— Task description —
Quote the entries below from the line with "Select the toilet" through the line with "Given: Click Richard", both ends included, and only those lines.

Stored data entries

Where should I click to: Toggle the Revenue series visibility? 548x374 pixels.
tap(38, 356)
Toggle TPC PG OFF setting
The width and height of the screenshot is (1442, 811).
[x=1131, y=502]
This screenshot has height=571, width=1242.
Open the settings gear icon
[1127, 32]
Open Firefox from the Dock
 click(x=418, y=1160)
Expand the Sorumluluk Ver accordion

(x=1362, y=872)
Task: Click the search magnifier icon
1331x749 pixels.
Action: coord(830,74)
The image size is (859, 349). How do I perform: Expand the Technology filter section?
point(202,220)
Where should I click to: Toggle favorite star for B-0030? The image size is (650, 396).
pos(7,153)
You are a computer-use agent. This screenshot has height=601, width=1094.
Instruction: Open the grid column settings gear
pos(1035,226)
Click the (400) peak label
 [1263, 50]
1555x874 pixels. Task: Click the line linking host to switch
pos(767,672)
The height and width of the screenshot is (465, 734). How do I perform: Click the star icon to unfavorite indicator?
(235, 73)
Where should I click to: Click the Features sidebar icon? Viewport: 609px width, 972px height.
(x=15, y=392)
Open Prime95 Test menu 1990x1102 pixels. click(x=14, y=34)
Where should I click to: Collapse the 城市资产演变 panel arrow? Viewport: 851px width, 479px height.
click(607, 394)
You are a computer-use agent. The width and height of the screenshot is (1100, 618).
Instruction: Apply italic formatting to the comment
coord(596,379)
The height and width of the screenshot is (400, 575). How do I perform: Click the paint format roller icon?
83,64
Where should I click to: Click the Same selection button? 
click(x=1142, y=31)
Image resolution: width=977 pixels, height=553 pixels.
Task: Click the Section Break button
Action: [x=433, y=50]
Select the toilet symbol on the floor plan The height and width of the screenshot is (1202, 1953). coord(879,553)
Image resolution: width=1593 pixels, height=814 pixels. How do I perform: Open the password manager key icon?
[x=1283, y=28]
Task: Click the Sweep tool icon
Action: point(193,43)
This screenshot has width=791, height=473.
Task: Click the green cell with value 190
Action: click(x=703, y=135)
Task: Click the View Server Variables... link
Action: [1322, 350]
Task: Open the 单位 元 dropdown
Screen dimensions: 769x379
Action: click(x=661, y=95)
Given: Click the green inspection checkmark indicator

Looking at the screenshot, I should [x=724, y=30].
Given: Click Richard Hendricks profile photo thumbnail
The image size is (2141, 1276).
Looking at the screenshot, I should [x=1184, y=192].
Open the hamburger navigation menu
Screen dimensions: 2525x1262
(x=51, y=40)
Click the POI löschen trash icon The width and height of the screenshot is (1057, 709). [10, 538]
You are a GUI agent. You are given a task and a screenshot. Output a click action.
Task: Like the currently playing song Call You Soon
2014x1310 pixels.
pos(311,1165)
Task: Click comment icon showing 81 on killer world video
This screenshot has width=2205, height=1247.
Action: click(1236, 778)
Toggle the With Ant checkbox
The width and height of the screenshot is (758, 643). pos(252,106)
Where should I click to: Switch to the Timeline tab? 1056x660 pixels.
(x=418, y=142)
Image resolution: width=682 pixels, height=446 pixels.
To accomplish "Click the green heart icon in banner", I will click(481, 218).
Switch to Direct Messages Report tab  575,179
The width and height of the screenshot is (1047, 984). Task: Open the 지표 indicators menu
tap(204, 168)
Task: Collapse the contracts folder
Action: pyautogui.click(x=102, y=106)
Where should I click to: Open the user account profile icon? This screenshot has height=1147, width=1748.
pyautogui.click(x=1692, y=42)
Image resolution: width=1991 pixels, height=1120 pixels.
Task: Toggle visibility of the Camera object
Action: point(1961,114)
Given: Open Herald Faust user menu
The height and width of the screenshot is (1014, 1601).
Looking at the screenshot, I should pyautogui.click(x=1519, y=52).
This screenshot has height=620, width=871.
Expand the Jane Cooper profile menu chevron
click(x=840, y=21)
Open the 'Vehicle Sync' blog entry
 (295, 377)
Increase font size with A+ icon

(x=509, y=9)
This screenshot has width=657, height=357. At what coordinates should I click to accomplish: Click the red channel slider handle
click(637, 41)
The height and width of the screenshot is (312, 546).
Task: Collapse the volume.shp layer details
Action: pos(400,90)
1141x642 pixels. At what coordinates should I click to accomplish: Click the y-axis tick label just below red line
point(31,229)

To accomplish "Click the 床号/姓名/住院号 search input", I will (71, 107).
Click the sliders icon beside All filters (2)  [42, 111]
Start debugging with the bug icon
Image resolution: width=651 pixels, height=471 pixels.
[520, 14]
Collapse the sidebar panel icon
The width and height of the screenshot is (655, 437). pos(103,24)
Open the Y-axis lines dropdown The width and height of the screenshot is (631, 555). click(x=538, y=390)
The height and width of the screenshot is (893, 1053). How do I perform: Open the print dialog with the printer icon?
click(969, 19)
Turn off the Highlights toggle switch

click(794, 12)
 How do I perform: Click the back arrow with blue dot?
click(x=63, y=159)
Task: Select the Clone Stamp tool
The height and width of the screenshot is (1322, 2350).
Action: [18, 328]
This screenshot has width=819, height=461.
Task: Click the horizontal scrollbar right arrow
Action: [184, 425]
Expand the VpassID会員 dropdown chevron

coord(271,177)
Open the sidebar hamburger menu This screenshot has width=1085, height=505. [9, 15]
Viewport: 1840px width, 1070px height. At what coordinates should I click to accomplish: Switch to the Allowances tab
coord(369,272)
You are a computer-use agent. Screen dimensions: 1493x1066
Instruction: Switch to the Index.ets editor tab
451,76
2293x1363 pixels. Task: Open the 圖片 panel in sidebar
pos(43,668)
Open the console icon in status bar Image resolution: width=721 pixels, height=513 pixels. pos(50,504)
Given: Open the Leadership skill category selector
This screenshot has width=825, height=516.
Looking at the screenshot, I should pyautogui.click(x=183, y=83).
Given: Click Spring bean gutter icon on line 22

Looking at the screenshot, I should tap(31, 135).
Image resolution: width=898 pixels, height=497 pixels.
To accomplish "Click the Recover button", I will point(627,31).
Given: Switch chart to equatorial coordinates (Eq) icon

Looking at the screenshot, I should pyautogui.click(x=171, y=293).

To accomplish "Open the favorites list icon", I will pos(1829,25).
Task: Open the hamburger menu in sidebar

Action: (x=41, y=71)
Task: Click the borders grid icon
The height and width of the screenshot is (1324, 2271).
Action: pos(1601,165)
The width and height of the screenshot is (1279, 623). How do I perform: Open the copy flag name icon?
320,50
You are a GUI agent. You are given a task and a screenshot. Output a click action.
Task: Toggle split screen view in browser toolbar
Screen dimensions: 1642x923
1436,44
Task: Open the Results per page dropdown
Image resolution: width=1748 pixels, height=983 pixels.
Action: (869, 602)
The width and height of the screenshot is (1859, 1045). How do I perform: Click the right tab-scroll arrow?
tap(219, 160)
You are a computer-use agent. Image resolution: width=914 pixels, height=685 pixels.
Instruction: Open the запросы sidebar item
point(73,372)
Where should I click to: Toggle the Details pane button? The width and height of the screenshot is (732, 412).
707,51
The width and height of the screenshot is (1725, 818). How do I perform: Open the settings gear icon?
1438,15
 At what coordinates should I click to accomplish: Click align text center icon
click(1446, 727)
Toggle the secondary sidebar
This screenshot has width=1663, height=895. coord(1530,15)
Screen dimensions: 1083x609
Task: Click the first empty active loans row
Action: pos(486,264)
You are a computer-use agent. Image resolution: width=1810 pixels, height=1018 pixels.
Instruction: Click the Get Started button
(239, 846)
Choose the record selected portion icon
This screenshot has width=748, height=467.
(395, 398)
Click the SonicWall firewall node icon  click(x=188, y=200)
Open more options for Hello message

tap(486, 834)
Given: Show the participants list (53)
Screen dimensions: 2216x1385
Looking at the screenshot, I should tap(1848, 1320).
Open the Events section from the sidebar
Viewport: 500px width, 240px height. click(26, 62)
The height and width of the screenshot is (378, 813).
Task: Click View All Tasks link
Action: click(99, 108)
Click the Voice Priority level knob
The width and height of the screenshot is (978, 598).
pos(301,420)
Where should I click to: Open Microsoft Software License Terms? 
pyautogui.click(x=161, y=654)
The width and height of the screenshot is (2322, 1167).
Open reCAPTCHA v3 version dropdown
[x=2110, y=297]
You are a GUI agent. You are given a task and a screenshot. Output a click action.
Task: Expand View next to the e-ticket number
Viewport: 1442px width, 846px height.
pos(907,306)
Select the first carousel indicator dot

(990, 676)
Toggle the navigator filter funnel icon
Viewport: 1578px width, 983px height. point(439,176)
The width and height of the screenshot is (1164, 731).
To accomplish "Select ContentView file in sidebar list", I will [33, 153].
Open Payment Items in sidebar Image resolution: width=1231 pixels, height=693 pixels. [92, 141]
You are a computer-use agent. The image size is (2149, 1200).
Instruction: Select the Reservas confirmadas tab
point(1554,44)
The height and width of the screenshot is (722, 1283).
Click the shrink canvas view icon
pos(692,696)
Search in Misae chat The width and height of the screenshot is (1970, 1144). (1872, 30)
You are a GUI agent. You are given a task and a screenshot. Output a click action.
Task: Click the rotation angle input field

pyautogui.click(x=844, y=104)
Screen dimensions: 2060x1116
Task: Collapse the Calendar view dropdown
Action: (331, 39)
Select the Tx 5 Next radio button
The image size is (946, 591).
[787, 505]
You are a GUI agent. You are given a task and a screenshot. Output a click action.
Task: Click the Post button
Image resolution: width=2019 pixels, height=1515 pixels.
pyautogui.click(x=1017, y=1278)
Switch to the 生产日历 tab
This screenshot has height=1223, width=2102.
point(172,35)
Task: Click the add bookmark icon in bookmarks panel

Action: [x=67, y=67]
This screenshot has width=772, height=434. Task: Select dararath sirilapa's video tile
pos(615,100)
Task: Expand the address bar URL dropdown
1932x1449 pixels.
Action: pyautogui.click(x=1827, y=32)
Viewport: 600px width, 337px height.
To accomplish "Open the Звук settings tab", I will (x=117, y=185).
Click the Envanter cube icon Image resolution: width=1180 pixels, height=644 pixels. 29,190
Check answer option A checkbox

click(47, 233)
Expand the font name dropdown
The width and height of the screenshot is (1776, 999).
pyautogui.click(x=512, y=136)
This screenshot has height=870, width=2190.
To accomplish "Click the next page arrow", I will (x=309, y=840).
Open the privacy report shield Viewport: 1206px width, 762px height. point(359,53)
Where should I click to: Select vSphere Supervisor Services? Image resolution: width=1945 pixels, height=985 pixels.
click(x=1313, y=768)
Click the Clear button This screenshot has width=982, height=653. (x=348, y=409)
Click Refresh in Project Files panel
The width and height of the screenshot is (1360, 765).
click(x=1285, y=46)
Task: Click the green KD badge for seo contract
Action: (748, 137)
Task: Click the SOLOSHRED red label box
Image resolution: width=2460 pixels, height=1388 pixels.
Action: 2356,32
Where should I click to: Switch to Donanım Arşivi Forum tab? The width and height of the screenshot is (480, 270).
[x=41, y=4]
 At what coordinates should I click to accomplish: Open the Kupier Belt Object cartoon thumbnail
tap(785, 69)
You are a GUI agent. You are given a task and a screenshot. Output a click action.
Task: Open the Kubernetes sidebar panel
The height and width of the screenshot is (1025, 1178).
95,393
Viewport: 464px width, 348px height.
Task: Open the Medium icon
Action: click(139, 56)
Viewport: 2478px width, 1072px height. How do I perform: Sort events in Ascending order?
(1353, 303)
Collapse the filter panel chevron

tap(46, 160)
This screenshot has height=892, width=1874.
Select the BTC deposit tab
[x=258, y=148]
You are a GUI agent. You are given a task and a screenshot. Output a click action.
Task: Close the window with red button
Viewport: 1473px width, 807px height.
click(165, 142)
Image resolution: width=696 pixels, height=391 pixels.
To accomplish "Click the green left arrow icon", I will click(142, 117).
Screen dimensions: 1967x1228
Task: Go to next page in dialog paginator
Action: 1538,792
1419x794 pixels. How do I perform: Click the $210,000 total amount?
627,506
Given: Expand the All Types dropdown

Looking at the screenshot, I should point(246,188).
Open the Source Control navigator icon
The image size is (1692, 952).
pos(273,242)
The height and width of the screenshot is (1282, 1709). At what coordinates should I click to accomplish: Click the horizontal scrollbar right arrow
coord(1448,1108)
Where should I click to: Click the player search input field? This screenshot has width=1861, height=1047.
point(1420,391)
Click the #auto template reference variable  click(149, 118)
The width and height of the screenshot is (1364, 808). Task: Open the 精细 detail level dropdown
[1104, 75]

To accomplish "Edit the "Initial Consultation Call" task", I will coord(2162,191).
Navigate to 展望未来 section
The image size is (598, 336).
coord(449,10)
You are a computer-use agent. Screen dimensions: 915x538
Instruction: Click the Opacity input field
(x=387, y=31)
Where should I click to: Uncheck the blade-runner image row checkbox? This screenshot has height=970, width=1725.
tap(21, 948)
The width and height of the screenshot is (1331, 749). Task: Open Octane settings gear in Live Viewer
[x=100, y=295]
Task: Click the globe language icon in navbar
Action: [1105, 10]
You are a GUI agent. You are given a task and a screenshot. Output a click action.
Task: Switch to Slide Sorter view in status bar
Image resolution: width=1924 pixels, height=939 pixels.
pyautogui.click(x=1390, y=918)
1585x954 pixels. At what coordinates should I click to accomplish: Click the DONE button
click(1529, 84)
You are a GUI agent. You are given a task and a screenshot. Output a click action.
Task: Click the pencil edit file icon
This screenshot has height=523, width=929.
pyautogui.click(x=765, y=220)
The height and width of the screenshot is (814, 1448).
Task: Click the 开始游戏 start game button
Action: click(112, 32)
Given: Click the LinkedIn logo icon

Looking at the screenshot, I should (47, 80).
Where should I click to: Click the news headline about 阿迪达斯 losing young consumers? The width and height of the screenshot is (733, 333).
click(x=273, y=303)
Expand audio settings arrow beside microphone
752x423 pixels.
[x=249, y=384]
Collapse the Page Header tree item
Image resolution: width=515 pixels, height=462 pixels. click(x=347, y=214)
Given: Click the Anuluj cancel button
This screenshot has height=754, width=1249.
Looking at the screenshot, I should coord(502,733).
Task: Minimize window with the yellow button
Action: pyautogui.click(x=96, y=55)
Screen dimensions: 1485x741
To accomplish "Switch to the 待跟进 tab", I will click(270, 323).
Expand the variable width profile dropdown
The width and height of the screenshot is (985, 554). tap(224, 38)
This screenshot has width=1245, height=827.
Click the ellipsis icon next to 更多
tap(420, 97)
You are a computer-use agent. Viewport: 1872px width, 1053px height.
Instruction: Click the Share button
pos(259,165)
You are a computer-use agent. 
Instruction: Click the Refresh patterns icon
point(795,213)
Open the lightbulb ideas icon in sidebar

— Solution to this task —
Select the toilet symbol on the floor plan The height and width of the screenshot is (1202, 1953). coord(879,553)
Image resolution: width=1593 pixels, height=814 pixels. How do I perform: Open the password manager key icon?
[x=1283, y=28]
Task: Click the Sweep tool icon
Action: point(193,43)
This screenshot has width=791, height=473.
Task: Click the green cell with value 190
Action: click(x=703, y=135)
Task: Click the View Server Variables... link
Action: [1322, 350]
Task: Open the 单位 元 dropdown
Screen dimensions: 769x379
Action: click(x=661, y=95)
Given: Click the green inspection checkmark indicator

Looking at the screenshot, I should [x=724, y=30].
Given: Click Richard Hendricks profile photo thumbnail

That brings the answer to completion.